Nunca supe lo que había en el auto. No pregunté, no hizo falta.
Mi último destino quedaba en Ao Nang, un distrito provincial atravesado por el monte, la selva y el mar. El ambiente, era otro. El pueblo no invadía el espacio donde crecía, sino que era parte de él. Su gente, amable y trigueña se movía con más calma y un turismo acorde no se agolpaba más que en una pequeña parte de la costa y a la hora de salida o regreso de las lanchas que iban y venían de las islas cercanas.
Después de un día largo llegar a buen puerto vino de lo más bien.
Canica concia Ao Nang, su gente, comercios, costumbres. Esa misma noche estacionó el auto en la puerta del hostel.

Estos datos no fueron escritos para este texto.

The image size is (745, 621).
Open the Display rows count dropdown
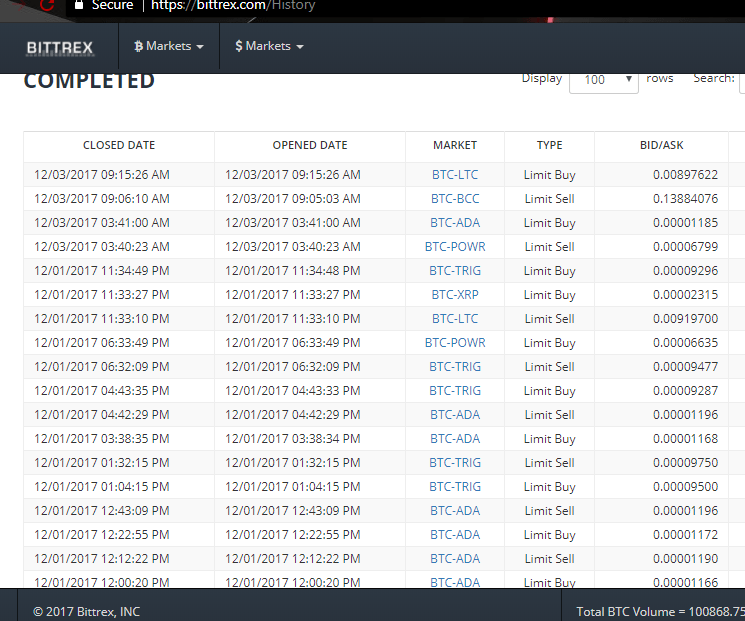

Vino con un catalán que era todo lo que parecía: un yonqui autoexiliado en las playas tailandesas, con un precioso sentido del humor y un gusto particular por la noche y sus obscenidades.
Sergi había querido suicidarse en Barcelona hace dos años, producto de la cocaína y los analgésicos. Ahora andaba rubio, panzón, bronceado y en scooter, pero aburrido. Fuimos a una pizzería donde se sumó un tal Marc, un inversor afro de San Francisco que quería importar hachís desde Marruecos y que se había enamorado de una tailandesa con la que esperaban su primer hijo.
La cuadrilla bebió tal cantidad de cervezas que la brisa oceánica nos alcanzó a una fiesta sobre la playa, donde las antorchas clavadas en la arena parecían unir, sobre el agua, la luna con el sol.
De lo demás prefiero decir poco. Por el gusto al escondite oral al que ya me había acostumbrado Canica y porque no recuerdo cuestiones básicas tales como cómo fue que volví al hotel. Al otro día tampoco me acordaba donde había sido la fiesta y nada más supe del afro ni de Sergi.
—¡Que te sirva esto de cuento, me lo debes tío, que la vida es pa meterle pimienta! —me dijo Canica la última vez que lo vi.
Él iba de regreso a Phuket. Yo, en ojotas y con una cerveza Tiger bien fría debajo de una sombrilla en una esquina cuelquiera, veía por fin cómo llegaba el descanso de uno de los viajes más intensos que había vivido.
Por lo demás, Ao Nang me dio unas semanas de las mejores playas del mundo, jugos de colores y comidas callejeras dignas de todas las estrellas del universo Michelin.
El tiempo pasó. Ya en Buenos Aires hablamos alguna que otra vez durante el último año.
Hace unos días, Adrián me dijo que Marcos había muerto en un accidente de moto, en una esquina cualquiera y en el puto infierno, como hubiese dicho él.
La noticia fue amarga como el primer mate. No era el final para el bandido de enorme sonrisa, pero no se me ocurre algo más duro que el asfalto para ponerle un freno.
Cualquier espacio le quedaba chico, incluso el mar.
Una tarde, un camino, un capítulo aparte de una parte que irá conmigo en cada viaje.
Aquí saldo mi deuda, querido Canica. Con la palabra escondida y con el enorme gusto de haber andado un rato contigo.